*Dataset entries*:

'''

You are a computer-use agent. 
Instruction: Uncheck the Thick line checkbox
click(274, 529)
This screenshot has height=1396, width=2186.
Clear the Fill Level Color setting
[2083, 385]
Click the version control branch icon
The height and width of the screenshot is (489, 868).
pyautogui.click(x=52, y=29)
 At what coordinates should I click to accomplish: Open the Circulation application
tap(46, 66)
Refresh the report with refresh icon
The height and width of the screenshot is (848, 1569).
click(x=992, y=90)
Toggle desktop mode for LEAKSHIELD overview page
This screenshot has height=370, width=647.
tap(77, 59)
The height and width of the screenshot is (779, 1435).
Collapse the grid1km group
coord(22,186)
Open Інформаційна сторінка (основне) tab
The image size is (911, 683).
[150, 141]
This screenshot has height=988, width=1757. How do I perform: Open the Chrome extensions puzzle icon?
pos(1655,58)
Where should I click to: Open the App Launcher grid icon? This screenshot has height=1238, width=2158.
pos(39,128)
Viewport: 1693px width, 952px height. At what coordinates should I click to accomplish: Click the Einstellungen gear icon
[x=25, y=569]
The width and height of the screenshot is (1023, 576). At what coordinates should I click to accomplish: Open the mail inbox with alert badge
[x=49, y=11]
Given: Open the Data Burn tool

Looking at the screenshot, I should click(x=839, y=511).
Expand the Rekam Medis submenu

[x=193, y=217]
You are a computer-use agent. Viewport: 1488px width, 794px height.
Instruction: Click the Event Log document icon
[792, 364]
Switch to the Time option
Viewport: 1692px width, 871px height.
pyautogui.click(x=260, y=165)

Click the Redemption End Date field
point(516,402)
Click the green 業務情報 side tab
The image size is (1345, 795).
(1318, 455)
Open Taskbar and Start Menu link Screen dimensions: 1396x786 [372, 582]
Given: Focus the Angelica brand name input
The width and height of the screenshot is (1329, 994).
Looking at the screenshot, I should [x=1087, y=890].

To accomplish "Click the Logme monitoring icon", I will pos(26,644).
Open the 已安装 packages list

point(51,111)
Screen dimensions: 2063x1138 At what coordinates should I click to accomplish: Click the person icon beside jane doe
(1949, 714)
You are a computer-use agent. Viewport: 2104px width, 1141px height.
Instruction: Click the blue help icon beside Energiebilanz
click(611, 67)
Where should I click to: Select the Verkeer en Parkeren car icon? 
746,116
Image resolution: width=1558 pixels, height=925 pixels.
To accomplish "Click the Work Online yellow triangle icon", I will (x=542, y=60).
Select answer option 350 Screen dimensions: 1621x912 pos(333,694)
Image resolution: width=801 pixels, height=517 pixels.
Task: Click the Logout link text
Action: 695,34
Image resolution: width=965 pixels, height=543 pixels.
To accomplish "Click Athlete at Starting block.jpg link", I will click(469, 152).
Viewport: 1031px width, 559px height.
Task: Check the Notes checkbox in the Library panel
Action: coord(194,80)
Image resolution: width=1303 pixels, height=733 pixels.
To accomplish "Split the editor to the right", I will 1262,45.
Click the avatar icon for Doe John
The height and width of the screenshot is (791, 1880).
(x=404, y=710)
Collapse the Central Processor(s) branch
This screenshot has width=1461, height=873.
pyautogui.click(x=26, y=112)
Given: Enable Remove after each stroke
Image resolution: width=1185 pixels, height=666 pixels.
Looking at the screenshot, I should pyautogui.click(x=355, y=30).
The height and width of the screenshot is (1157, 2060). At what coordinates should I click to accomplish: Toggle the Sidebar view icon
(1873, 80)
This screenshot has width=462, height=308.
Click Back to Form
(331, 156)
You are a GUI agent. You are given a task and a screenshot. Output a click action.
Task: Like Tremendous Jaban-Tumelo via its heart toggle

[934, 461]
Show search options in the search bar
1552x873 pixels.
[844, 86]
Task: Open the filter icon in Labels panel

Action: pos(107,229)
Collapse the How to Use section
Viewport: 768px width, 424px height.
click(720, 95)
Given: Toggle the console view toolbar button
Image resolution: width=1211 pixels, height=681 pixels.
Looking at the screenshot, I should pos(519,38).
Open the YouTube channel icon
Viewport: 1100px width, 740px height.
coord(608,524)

'''

*Assigned task*: Copy the lines of the data above exactly as written, beginning with the line containing "The height and width of the screenshot is (779, 1435)." and ending with the line containing "Given: Focus the Angelica brand name input", and leave out all other lines.

*Task response*:
The height and width of the screenshot is (779, 1435).
Collapse the grid1km group
coord(22,186)
Open Інформаційна сторінка (основне) tab
The image size is (911, 683).
[150, 141]
This screenshot has height=988, width=1757. How do I perform: Open the Chrome extensions puzzle icon?
pos(1655,58)
Where should I click to: Open the App Launcher grid icon? This screenshot has height=1238, width=2158.
pos(39,128)
Viewport: 1693px width, 952px height. At what coordinates should I click to accomplish: Click the Einstellungen gear icon
[x=25, y=569]
The width and height of the screenshot is (1023, 576). At what coordinates should I click to accomplish: Open the mail inbox with alert badge
[x=49, y=11]
Given: Open the Data Burn tool

Looking at the screenshot, I should click(x=839, y=511).
Expand the Rekam Medis submenu

[x=193, y=217]
You are a computer-use agent. Viewport: 1488px width, 794px height.
Instruction: Click the Event Log document icon
[792, 364]
Switch to the Time option
Viewport: 1692px width, 871px height.
pyautogui.click(x=260, y=165)

Click the Redemption End Date field
point(516,402)
Click the green 業務情報 side tab
The image size is (1345, 795).
(1318, 455)
Open Taskbar and Start Menu link Screen dimensions: 1396x786 [372, 582]
Given: Focus the Angelica brand name input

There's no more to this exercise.